The socioeconomic of the beautiful South he wanders through – McElwee seems to lack the conviction to march – leaves him encountering these beautiful characters. They are not archetypical hicks, or overly blunt or dim, but have a clear and upright way of thinking which I think the director admires as a man who lacks connections and understanding with women. These harsher, near backwater conditions that people grow up around in the US develop different types of people to big city living, and the illusion of simplicity is something McElwee is drawn to. Despite this, he is so distracted by his own parallels (“failures,” as he dubs them) with Sherman regarding women that he misses this fairly obvious but interesting affect the Civil War has on his goals and his life, and the film itself.

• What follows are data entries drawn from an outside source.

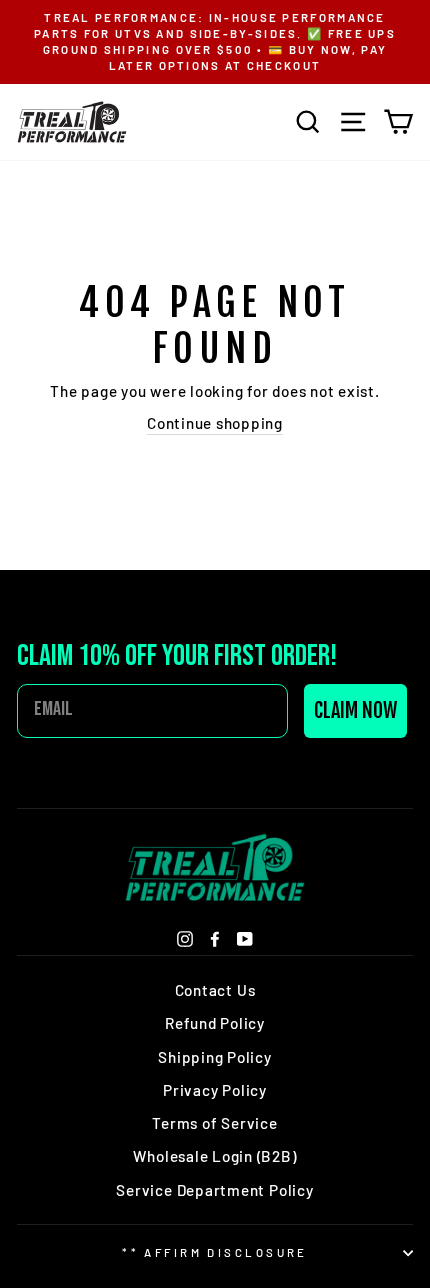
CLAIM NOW (355, 710)
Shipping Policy (214, 1057)
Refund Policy (215, 1023)
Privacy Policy (215, 1090)
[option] (215, 42)
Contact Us (215, 990)
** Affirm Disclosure (215, 1252)
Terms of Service (214, 1123)
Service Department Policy (214, 1190)
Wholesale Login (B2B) (214, 1156)
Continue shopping (215, 423)
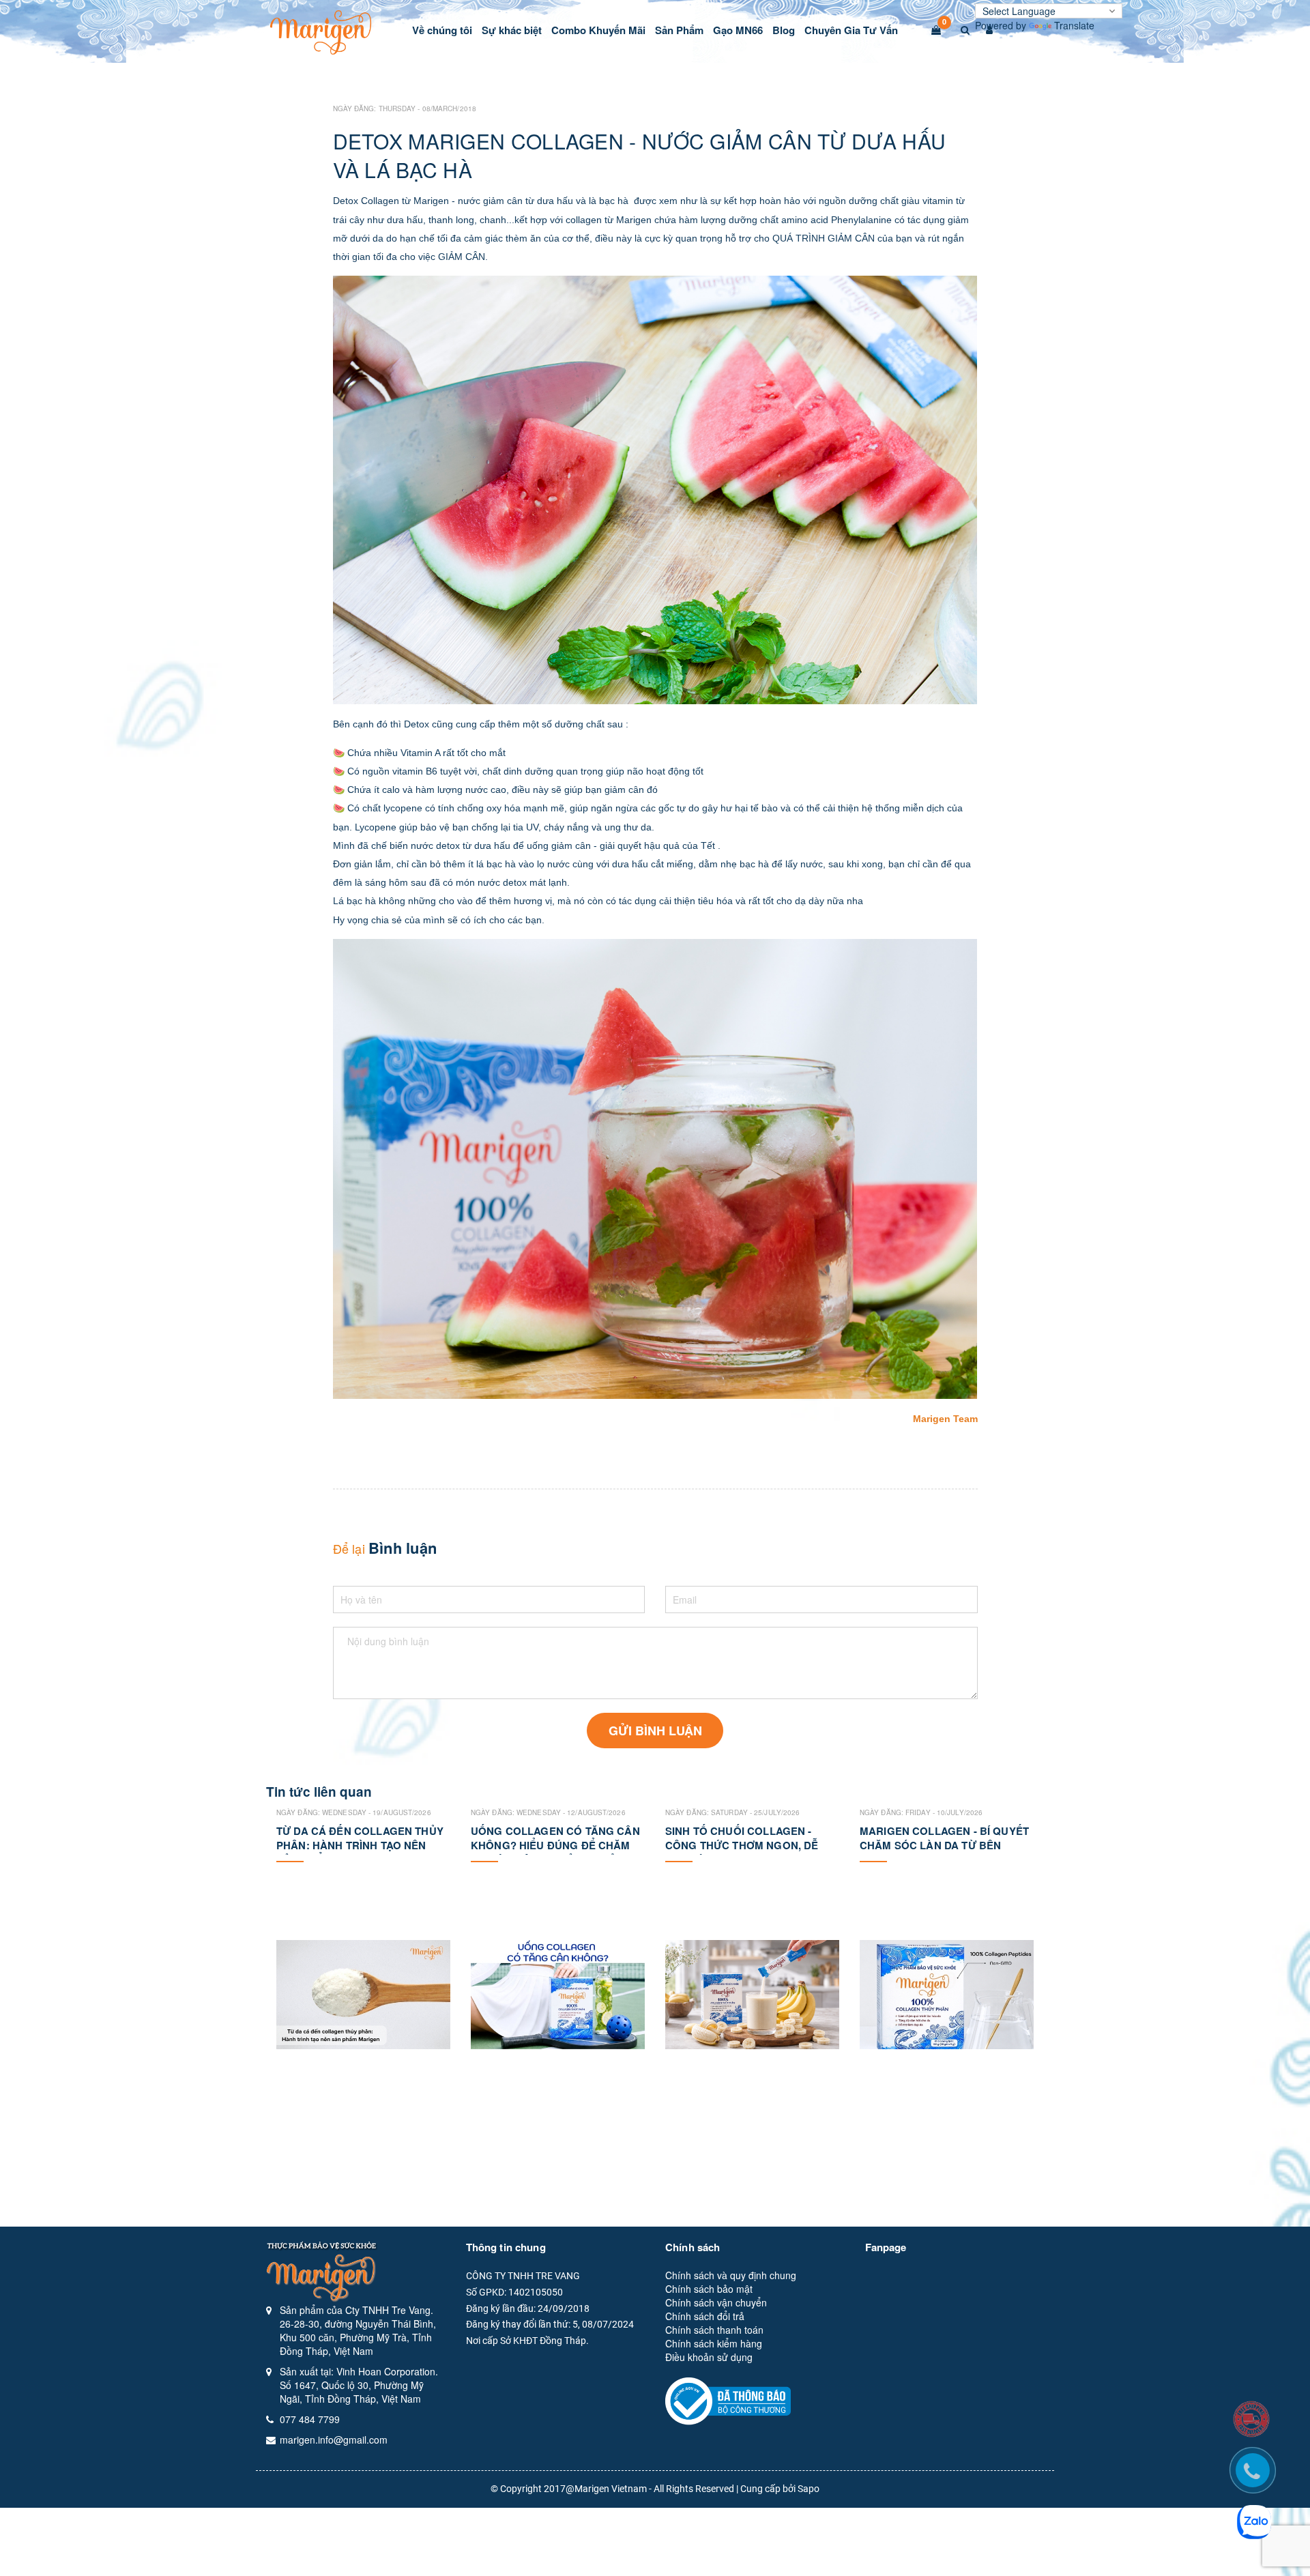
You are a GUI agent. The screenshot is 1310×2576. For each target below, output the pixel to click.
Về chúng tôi (442, 30)
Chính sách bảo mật (709, 2289)
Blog (783, 30)
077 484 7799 (310, 2419)
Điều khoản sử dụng (709, 2357)
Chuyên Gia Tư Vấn (851, 30)
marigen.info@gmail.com (334, 2439)
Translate (1074, 25)
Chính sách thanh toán (714, 2329)
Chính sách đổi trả (704, 2316)
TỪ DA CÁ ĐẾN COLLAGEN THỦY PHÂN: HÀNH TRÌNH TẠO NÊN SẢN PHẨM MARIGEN (359, 1845)
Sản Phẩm (679, 30)
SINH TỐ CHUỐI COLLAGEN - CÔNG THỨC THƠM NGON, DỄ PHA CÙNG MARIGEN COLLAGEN (750, 1845)
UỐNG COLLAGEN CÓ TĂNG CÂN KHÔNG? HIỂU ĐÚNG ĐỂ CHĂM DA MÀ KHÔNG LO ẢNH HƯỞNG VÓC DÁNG (555, 1852)
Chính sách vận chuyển (716, 2302)
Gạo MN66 (738, 30)
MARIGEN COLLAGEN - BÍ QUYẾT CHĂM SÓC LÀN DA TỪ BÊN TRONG (944, 1845)
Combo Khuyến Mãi (598, 30)
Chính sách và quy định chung (730, 2275)
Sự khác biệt (512, 30)
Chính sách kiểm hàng (713, 2343)
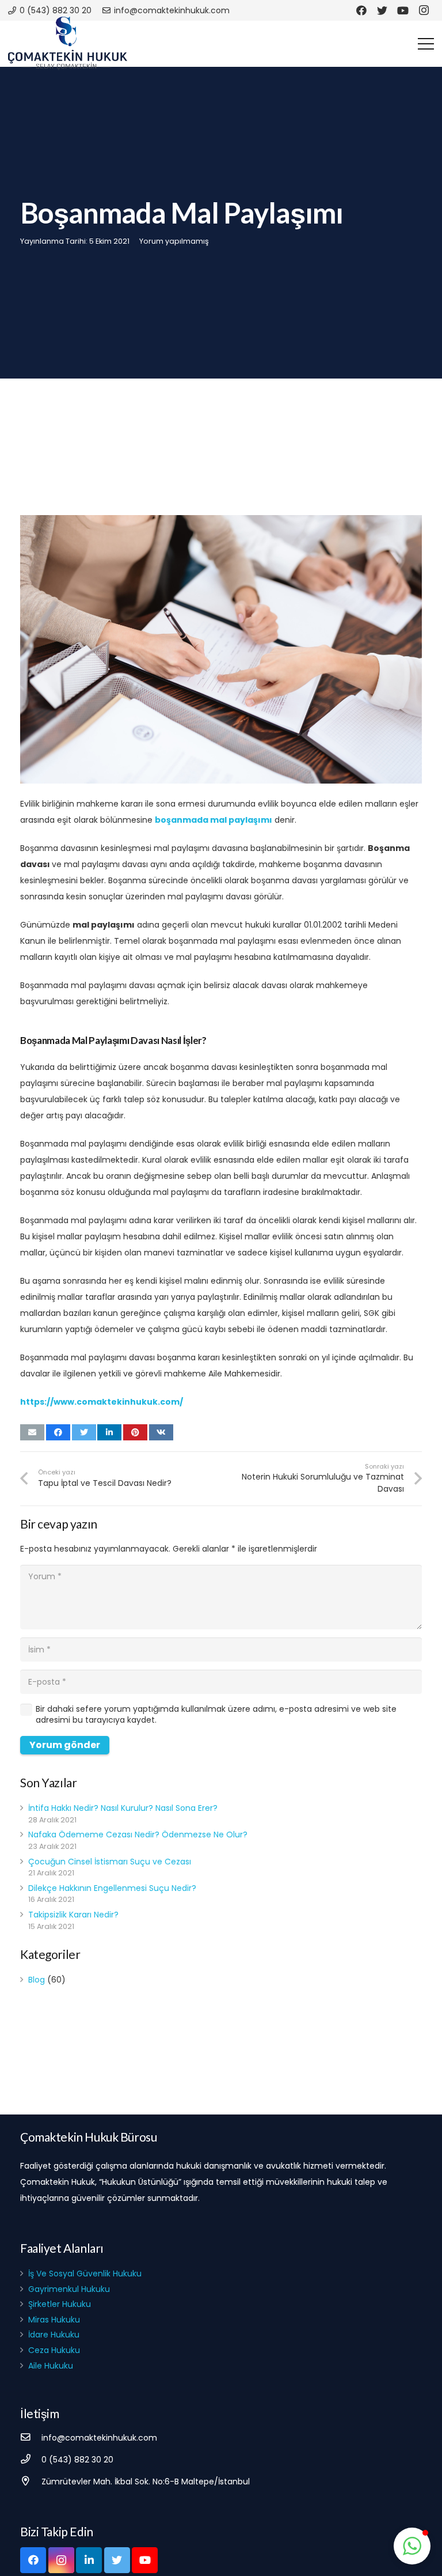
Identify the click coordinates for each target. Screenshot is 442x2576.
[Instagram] (423, 10)
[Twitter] (382, 10)
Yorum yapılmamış (174, 241)
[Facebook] (361, 10)
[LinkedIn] (89, 2560)
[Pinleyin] (135, 1432)
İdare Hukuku (53, 2334)
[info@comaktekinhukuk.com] (30, 2438)
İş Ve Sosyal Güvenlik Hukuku (85, 2273)
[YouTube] (403, 10)
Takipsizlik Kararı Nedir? (73, 1914)
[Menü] (425, 43)
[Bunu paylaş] (58, 1432)
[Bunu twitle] (84, 1432)
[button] (412, 2546)
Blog (36, 1979)
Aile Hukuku (50, 2365)
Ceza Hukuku (54, 2350)
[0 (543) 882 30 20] (30, 2460)
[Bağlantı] (67, 44)
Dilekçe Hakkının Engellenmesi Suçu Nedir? (112, 1888)
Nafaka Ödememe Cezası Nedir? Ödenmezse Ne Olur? (137, 1834)
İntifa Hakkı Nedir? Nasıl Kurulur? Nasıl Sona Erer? (123, 1808)
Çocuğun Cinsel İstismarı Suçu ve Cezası (109, 1861)
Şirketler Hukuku (59, 2304)
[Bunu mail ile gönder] (32, 1432)
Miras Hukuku (54, 2319)
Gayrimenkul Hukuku (69, 2289)
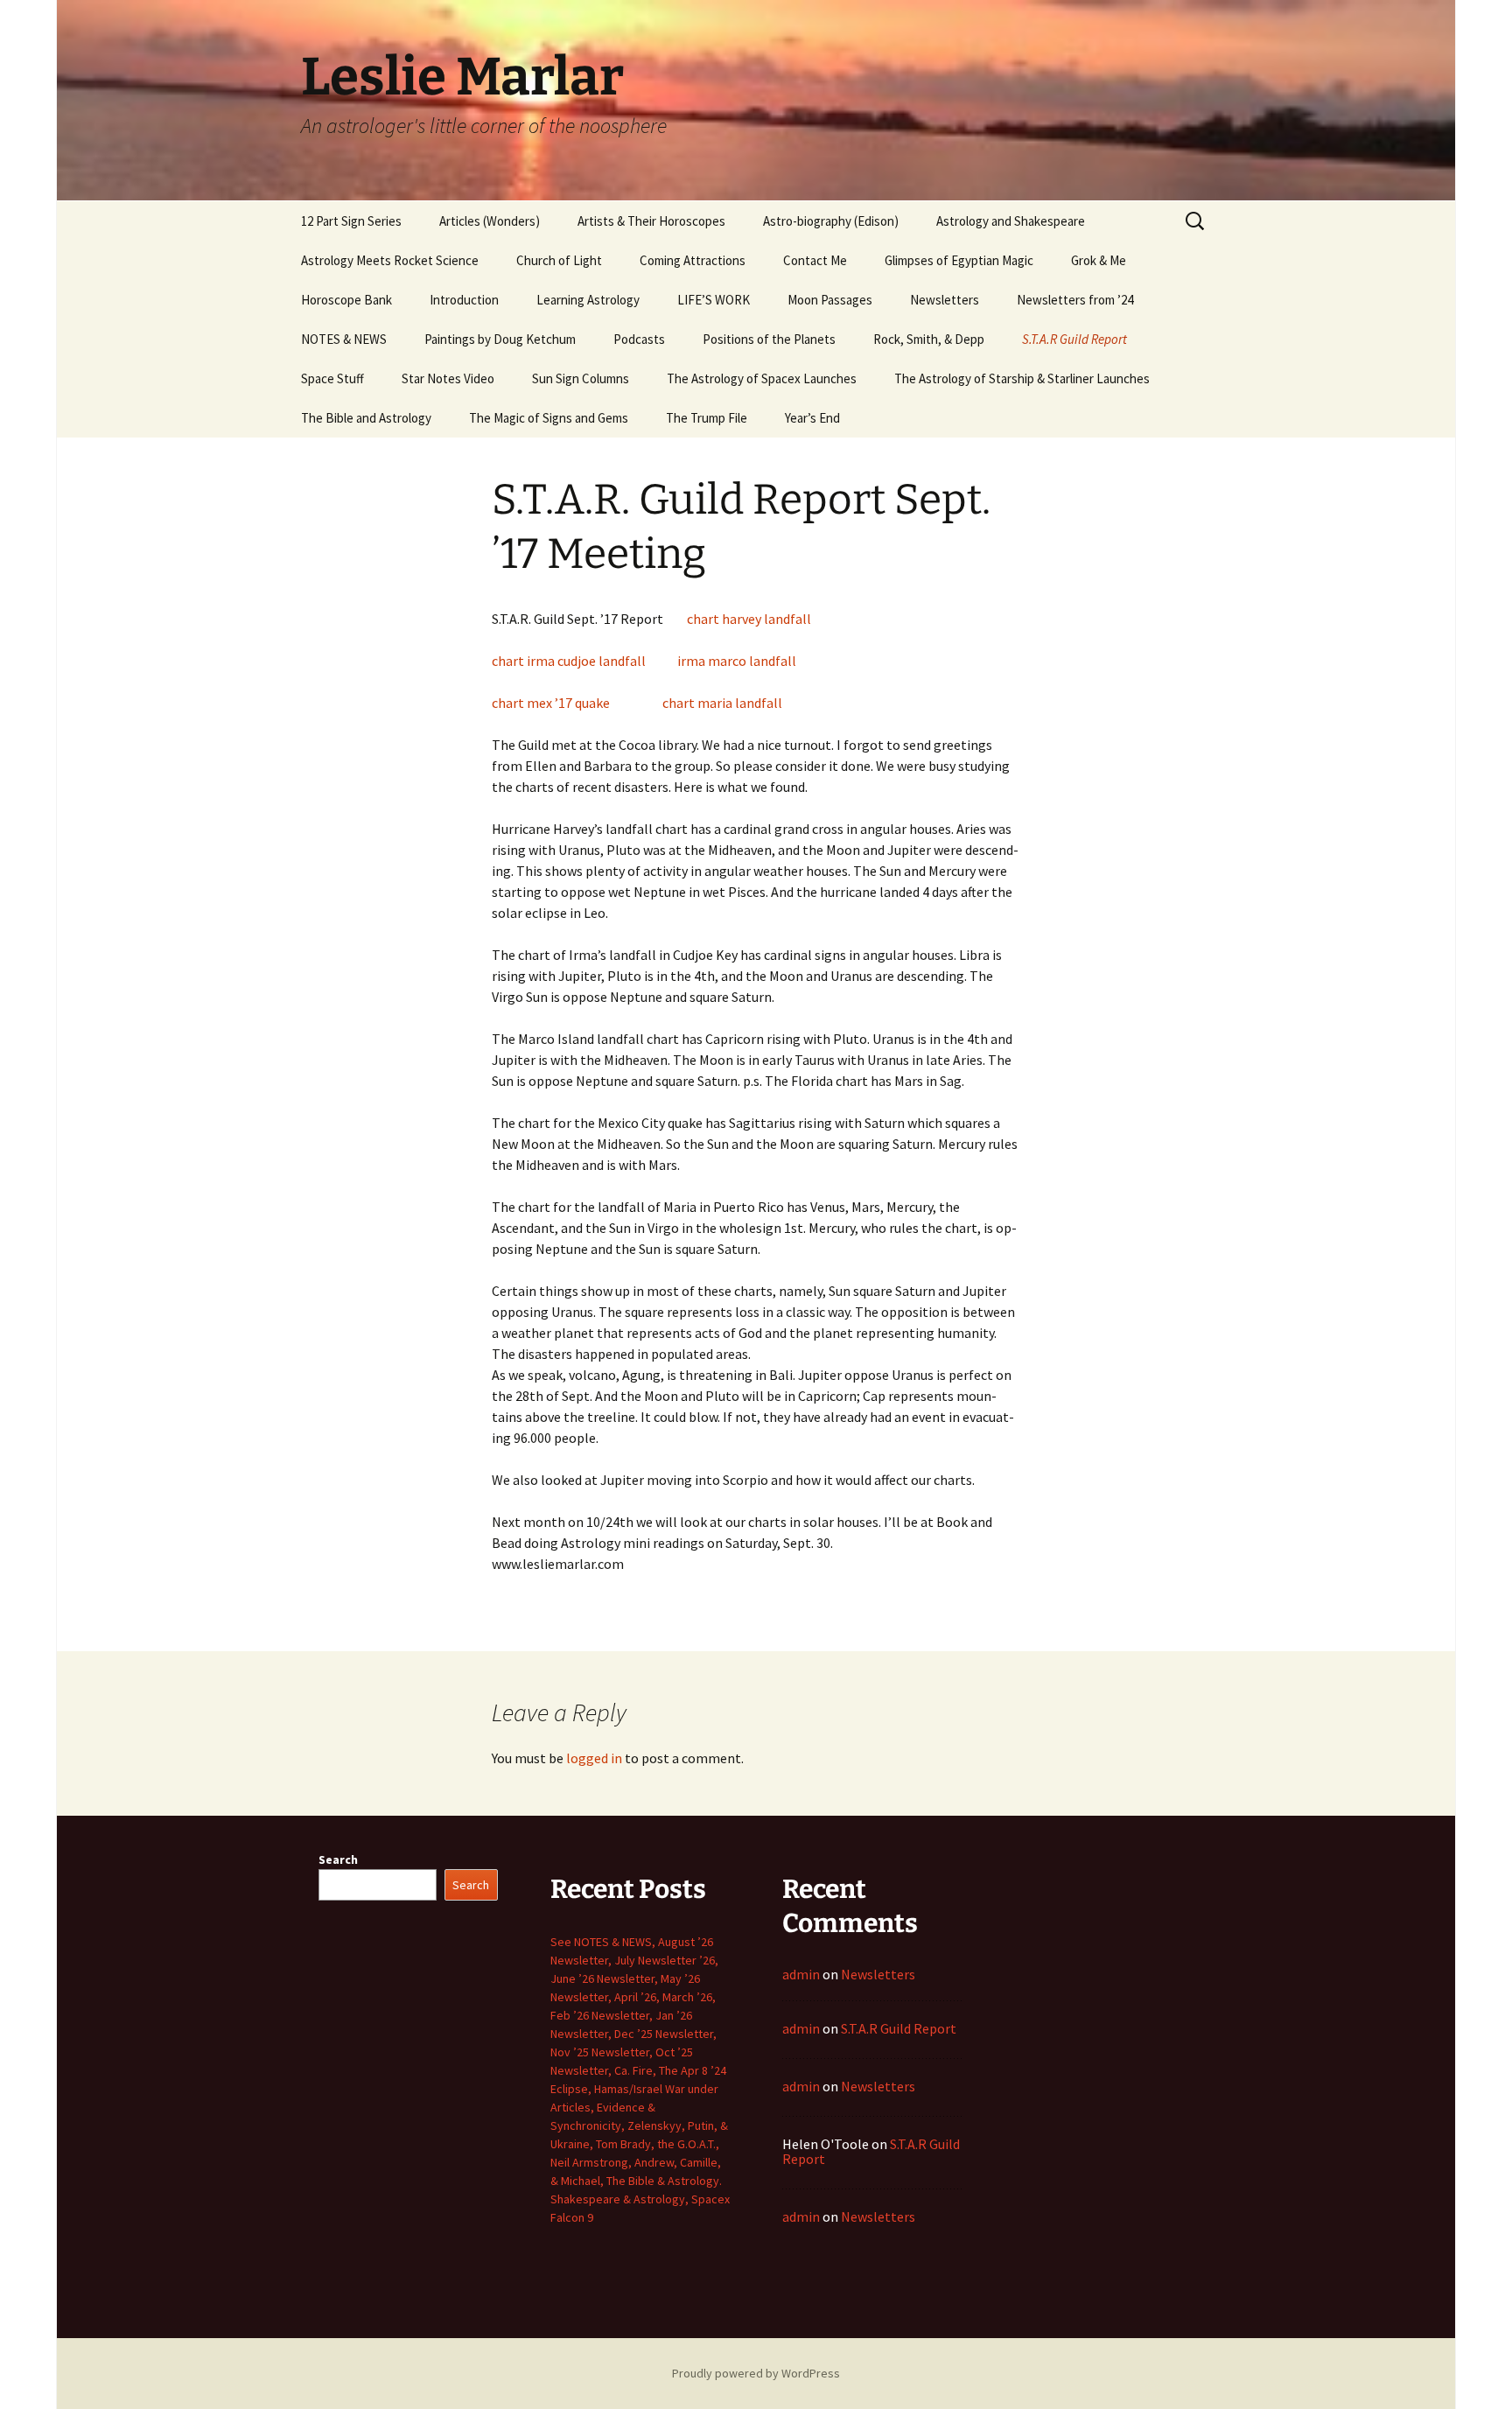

The quote at the top is bookended by Charleen asking Ross if he liked the lady she was complimenting, and before he can answer she jokingly says “Mother’ll try to buy her for ya!” Her flirty demonstration tells us much more about her relationship to McElwee than most of her screen presence in the last third of the film. They’re close, and while McElwee is a very passive observer in his own story, and sees his friends blossom, Charleen directs all her attention to the director and wants him to flourish romantically. It’s really quite beautiful to see – it’s fairly obvious that I’m after wanting someone like Charleen in my life. The point I’m dancing around here sadly is the pathetic relatability of it all, for better or, more likely, worse. Though abstracted by nearly 40 years of societal progression, an Atlantic ocean, 20 years in age at time of writing, and being a 2 time member of the LGBTQ community, there’s something so plaintive about his speech, sometimes glib, sometimes modest, to understate oneself so thoroughly in the face of failing to achieve something so intrinsically human, which I don’t like to look at! If I was a stronger person, would I have liked it more for seeing these flaws in myself, or would I have liked it less for having improved myself from this point on?